Ares Management agreed to pay $1 million to settle allegations with the SEC in relation to a public company investment in which a member of the firm’s deal team sat on the company board and helped make trading decisions, SEC said.
The SEC censured Ares, which did not admit or deny the allegations. An Ares spokesman did not return a comment request.
The charges stem from a public company investment Ares made in 2016 through equity and debt. The investment allowed Ares to name two directors, one of whom as one of the firm’s investment professionals, SEC said.
While Ares had policies governing the handling of material non-public information, the SEC said the firm did not do enough to avoid conflicts. The Ares professional, as a director, had access to material non-public information, the SEC said. The Ares director regularly shared information he learned on the board with members of the deal team, a situation that Ares policies did not address, SEC said.
And with the employee on the board, Ares began buying the company’s public stock, the SEC said.
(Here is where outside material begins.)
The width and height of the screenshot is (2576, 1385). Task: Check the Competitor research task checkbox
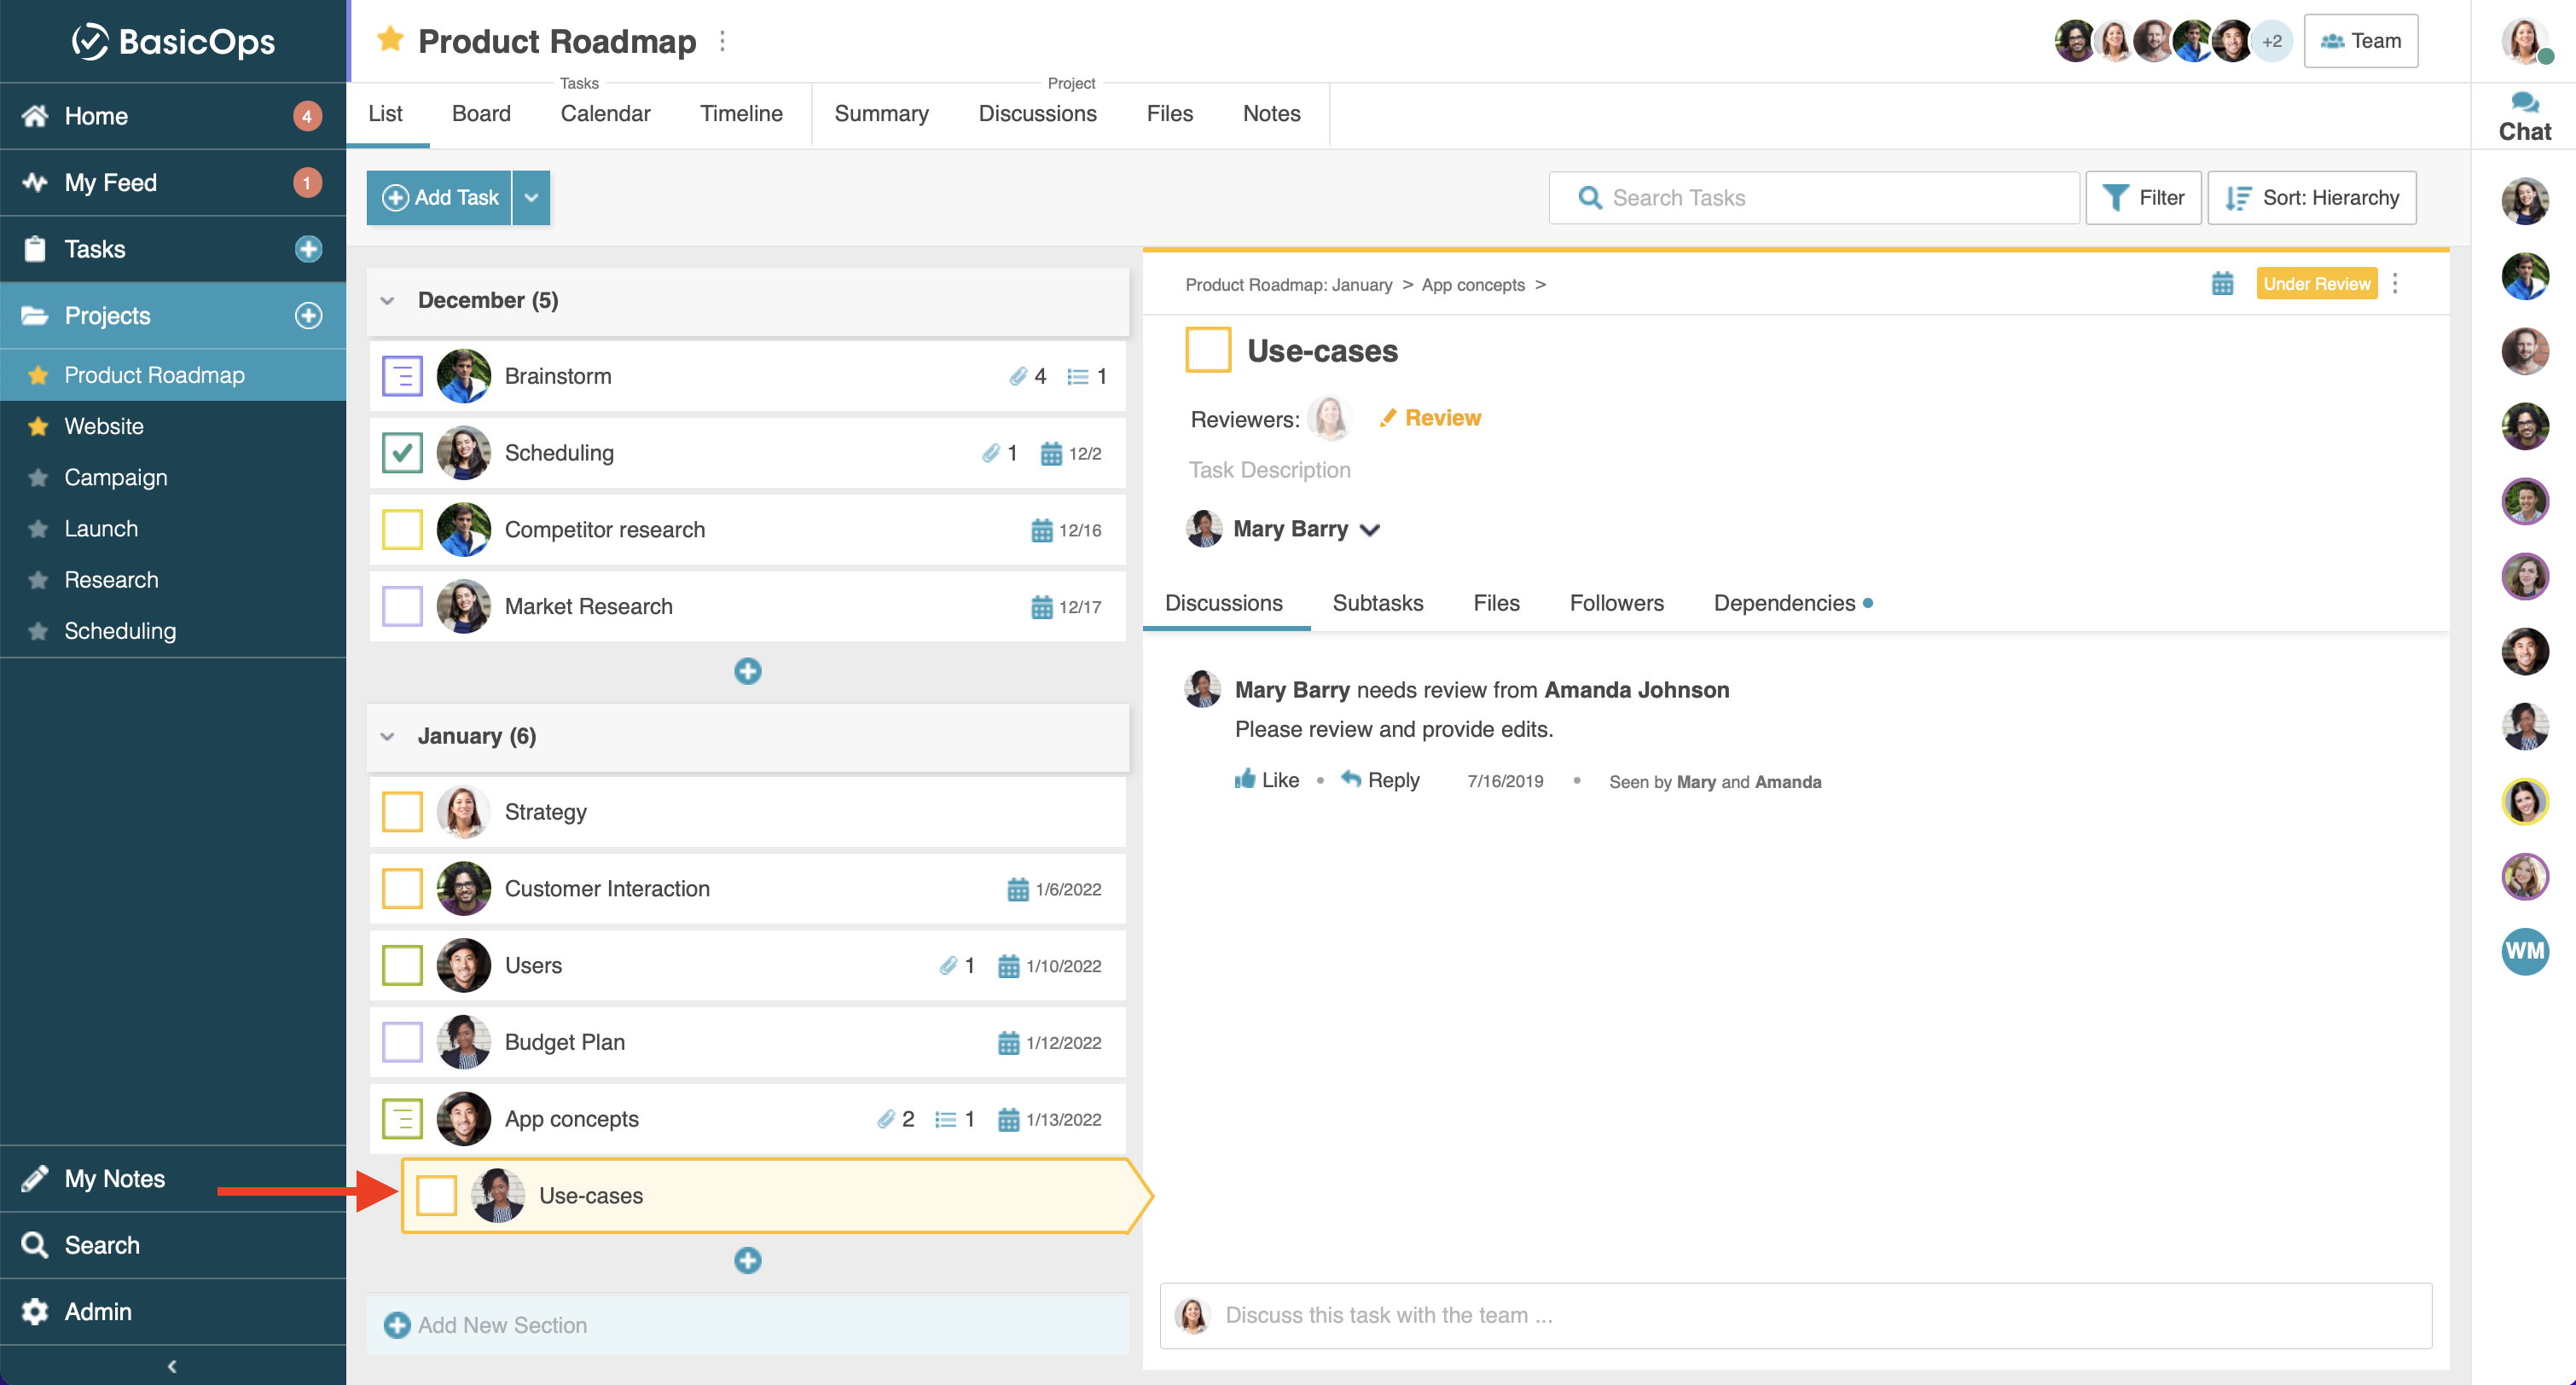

Ares did list the company’s share on a restricted stocks list, which meant trades in the shares were subject to first be reviewed and approved by compliance staff, the SEC said. Ares policy also dictated that, in situations where a professional served on a public company board, compliance staff would confirm with the portfolio company that its trading window was open and check with the Ares director for any material non-public information, the SEC said.
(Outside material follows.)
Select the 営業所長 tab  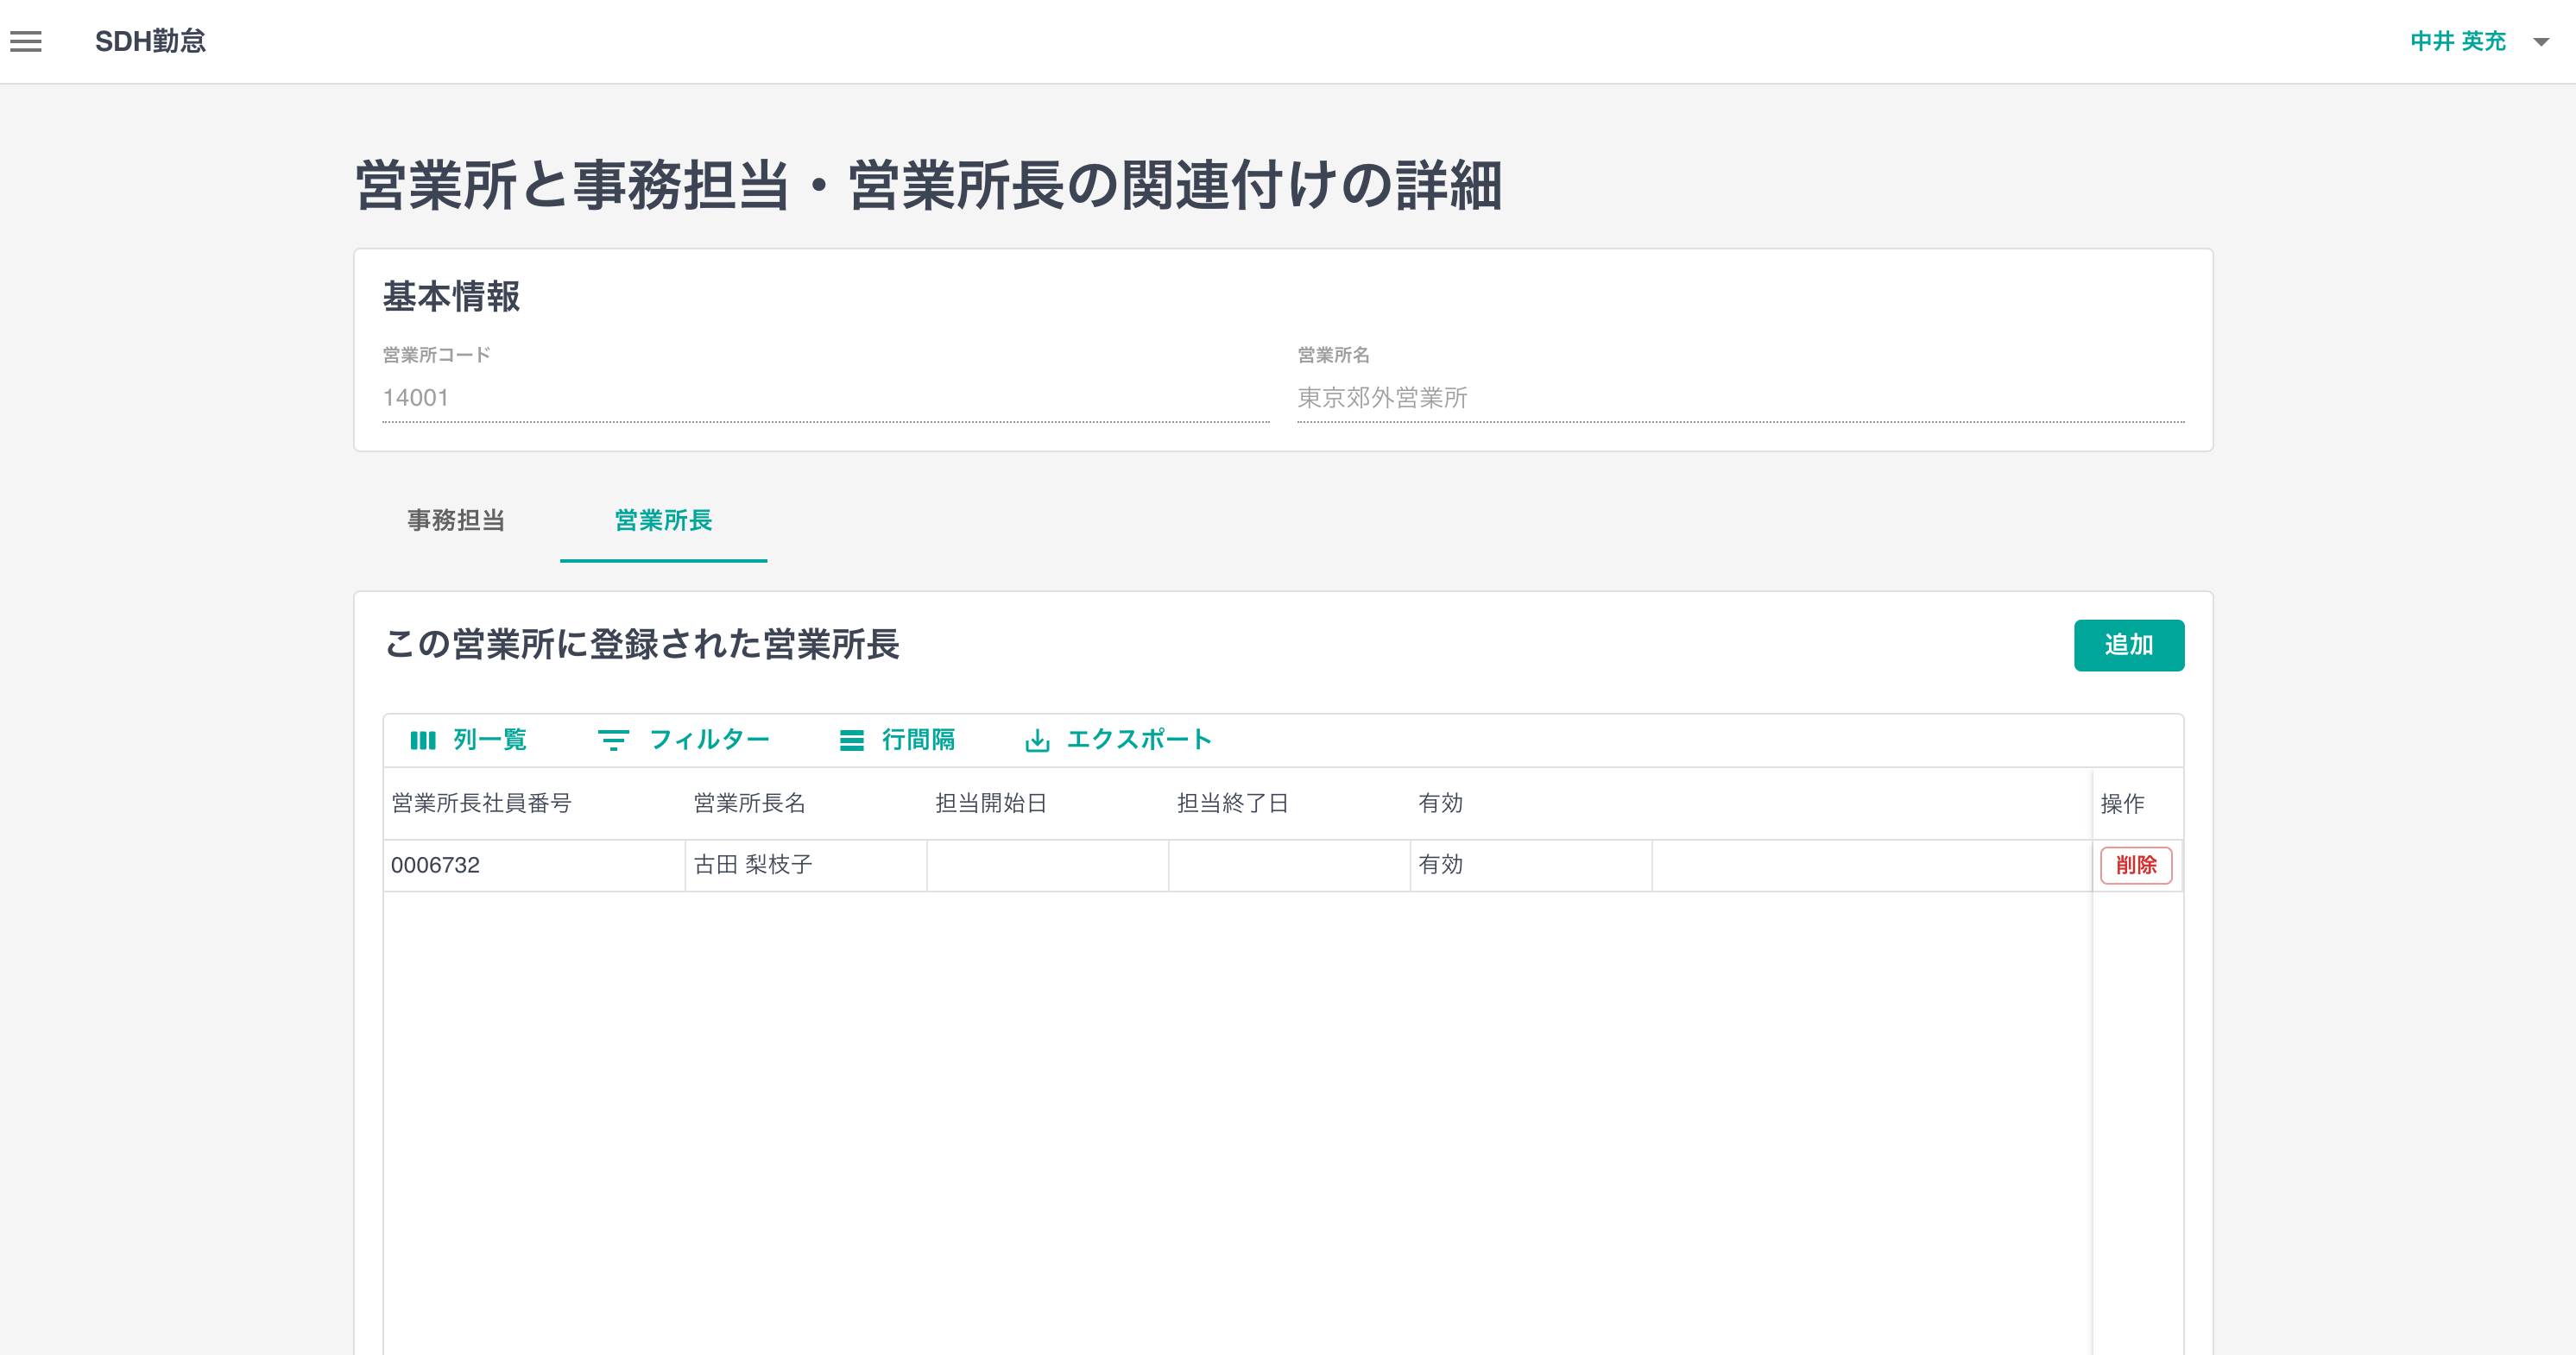[663, 520]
However, compliance staff had discretion into how those policies were implemented, which is where issues arose, the SEC said.
Identification of who possessed material non-public information, how staff followed up with them and the thoroughness with which confidential information issues were scrutinized were subject to compliance staff interpretation, the SEC said.
Ares compliance staff was responsible for checking with the “Ares director for potential [material non-public information] but did not expressly require an assessment of whether the director shared information with others or confirmation of the full spectrum of Ares employees who could have acquired the potential MNPI,” the SEC said.
The firm’s compliance staff also did not document sufficiently that it had questioned the Ares professional who served on the board as to whether they had received material non-public information, the SEC said.
“This case … underscores that where there is greater risk – in this instance the fact that an Ares employee both served on the board of the portfolio company and was involved in Ares’ trading decisions with respect to the company’s securities – the SEC will apply greater scrutiny,” said Philip Moustakis, an attorney with Seward & Kissel.
“It also underscores the importance of advisers documenting thoroughly their compliance processes to ensure they get credit for the good work they have done.”